■ Required work
**A)** Set down the part of the rollerski treadmill passage that begins with the words "The treadmill, it" and ends after the words "of the platform.".
**B)** In the rollerski treadmill passage, what grade was the treadmill set to when Douglas first skied on it?
**C)** Write what comes next in the rollerski treadmill passage, picking up after its final sentence.

■ Given passage
+ + +
The treadmill, it turned out, was perfectly operational, so back to The 143 we went after our rollerski, this time with my brother, Steve, in tow. After a quick safety briefing (“hit this red button to turn it off”), Douglas strapped into the harness and slowly brought the treadmill to speed. Skiing with it set to a 10% grade, he settled into an easy V2 near the front of the platform.
Though I’d prepared for the real thing by watching a few YouTube videos of Douglas on the treadmill, I was still struck by its sheer size. It was like being in some sort of NASA virtual-reality lab, only here we were mapping out the limits of an addiction to endurance sport, and the lengths to which a person would go to achieve a goal. There was nothing virtual about it.
When it was my turn to buckle into the harness, I was a little nervous. I started off without poles, to give myself a chance to get used to the feel of the belt moving under the skis. Surprisingly, rollerskiing on the treadmill was more like skiing on snow than on asphalt. It was easier to balance on one ski and let the belt freely move under my feet more. Of course, if I lost my balance for a split second here I’d end up flying off the back. At least asphalt stops moving if you fall.
After adding poles and experimenting with V1 and V2 for a few minutes, I decided I’d had enough for one day. Douglas is just as busy as ever, after all, and it was time to let him have dinner and get back to his family.
Before I’d tagged along for this series of workouts with Douglas, I had my theories as to why he held the attention of the ski world. I assumed it had something to do with his dedication to this sport beyond all reason.
But in spending a few hours with him, I realized there was more to it than that. I was honestly inspired when I drove away from his house that evening. If Douglas, with more than enough distractions in his life to make him surrender his aspirations of being a world class athlete, could find a way to still be competitive with skiers 20 years his junior, then what the hell was my excuse? True, I probably couldn’t afford my own rollerski treadmill, but my day spent trying to keep up with a jacked up old man made me realize that it actually wasn’t that hard. Painful, maybe, but all it really took was a commitment to a goal and the decision to try and meet it no matter what. A healthy enjoyment of punishing yourself certainly didn’t hurt either.
+ + +
■ Entries supplied
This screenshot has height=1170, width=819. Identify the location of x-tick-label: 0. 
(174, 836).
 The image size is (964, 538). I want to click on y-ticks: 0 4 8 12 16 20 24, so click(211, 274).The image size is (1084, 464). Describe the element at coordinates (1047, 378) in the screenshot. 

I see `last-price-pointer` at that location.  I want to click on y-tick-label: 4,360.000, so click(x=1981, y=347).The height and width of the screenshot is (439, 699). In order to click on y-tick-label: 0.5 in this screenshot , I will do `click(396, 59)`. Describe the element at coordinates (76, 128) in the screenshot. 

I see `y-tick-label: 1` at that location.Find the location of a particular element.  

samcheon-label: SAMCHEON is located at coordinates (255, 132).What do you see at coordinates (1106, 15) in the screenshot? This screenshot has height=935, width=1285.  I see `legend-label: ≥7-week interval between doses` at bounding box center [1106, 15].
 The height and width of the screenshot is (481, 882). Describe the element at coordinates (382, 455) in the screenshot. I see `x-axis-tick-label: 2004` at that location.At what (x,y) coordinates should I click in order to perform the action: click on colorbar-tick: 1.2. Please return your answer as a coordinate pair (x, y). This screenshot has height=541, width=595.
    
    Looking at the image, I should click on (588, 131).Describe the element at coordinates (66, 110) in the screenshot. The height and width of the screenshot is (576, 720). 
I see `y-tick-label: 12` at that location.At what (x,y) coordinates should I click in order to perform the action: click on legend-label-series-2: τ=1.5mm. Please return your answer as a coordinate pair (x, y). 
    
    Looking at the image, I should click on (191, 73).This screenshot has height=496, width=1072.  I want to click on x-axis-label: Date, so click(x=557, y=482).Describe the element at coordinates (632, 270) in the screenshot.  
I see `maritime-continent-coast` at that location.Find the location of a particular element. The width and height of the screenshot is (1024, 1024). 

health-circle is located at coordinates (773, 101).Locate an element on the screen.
+ + +
■ Outputs in order
**A)**
The treadmill, it turned out, was perfectly operational, so back to The 143 we went after our rollerski, this time with my brother, Steve, in tow. After a quick safety briefing (“hit this red button to turn it off”), Douglas strapped into the harness and slowly brought the treadmill to speed. Skiing with it set to a 10% grade, he settled into an easy V2 near the front of the platform.

**B)** It was set to a 10% grade.

**C)**
Correction: We originally stated the Robert Axtell retired as the head coach at St. Lawrence University in 2008. While he was the head coach from 1963 to 1973, he was an assistant when he returned to the program from 2001 to 2008. Ethan Townshend has been the St. Lawrence head coach since 2003. We apologize for the mistake.
Audrey Mangan
Audrey Mangan (@audreymangan) is an Associate Editor at FasterSkier and lives in Colorado. She learned to love skiing at home in Western New York.
3 comments
T.Eastman
October 5, 2011 at 11:20 pm
You captured the subject quite well!
I think I might have been the guy Duncan blasted by in his first ski victory at a local race in Tupper Lake.
Duncan has provided not just good fodder for stories, but a great attitude about the fun of training.
bobxcski
October 6, 2011 at 6:59 am
Anything that is known or perceived to be known about Duncan is only the tip of the iceberg…the real Jacked-Up lurks beneath that… Duncan, Do you use climbing skins when you ski up Mt Marcy ??? “Only when I double pole up it” !!!
nordic_dave
October 7, 2011 at 9:00 am
Audrey, you did a nice job capturing the essence of Duncan, I.e. nobody works harder except for a few Navy Seals he has met. Like them, pain and discomfort is relative and to be embraced until no longer painful.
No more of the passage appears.